O professor Aldo expõe mais uma criação: Além dos Rios da Memória, cujo enredo se desenrola na querida Mamanguape, sempre inspiradora para com seus filhos escritores. Reconhece que “um povo sem memória é um povo sem história” (Emília Viotti), e, portanto, valendo-se da sua formação acadêmica, transita entre a História, Sociologia, Antropologia e Psicologia, a fim de nos presentear com esta obra rica e carregada de informações que, semelhante a um rio, carrega e deposita sedimentos, assim vão sendo transportados elementos concretos e abstratos, que espalham por diferentes paisagens e aglomerados urbanos.
Neste cenário, surge o personagem Oscar: misto de artista, pela sua musicalidade, e o bibliotecário e pesquisador, por sua curiosa imaginação. Oscar não o reconheceu de imediato, só o fazendo no encerramento do encontro entre os dois. Neste campo fértil, o real e o imaginário se fundem através dos diálogos entre o músico e o misterioso pesquisador.

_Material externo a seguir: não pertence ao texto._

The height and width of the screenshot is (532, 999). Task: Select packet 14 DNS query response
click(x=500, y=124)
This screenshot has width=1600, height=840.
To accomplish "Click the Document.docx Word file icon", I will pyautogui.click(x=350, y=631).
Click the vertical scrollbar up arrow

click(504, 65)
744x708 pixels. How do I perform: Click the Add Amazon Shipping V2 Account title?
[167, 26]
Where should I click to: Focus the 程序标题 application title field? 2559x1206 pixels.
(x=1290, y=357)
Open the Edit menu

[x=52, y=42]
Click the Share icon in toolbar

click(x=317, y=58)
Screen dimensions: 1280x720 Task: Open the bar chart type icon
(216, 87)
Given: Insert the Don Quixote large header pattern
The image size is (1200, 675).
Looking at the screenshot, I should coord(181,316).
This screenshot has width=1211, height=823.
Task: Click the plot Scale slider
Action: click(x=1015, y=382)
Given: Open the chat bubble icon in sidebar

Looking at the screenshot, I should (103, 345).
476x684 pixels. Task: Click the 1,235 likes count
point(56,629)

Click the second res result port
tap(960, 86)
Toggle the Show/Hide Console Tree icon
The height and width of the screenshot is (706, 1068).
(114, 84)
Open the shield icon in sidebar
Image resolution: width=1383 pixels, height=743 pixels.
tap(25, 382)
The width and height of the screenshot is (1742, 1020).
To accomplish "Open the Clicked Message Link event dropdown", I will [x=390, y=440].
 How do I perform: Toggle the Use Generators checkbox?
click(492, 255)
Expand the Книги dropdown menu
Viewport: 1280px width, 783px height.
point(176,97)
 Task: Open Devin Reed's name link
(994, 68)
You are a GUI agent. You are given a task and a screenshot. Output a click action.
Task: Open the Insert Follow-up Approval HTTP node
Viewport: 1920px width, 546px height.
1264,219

E assim vão conversando, sobre o passado e o presente. Falam sobre o Rio Sertãozinho, a Mata Ciliar hoje devastada, do encantamento das festas religiosas e populares, dos famosos visitantes Dom Pedro II e Getúlio Vargas, do teatro Santa Cecília, dos significados, das lendas, do cemitério, do reino dos Correias, o corte das pedras, a transição dos engenhos para usina, enfim: tradições e costumes de uma comunidade que fixou suas raízes nesta região do Vale do Mamanguape e que, ao longo de sua existência, viu seu apogeu através da sua ascensão econômica e cultural, e também sofreu com o colapso econômico no início do século XX, que deixou marcas profundas na sua rede urbana e na vida das pessoas.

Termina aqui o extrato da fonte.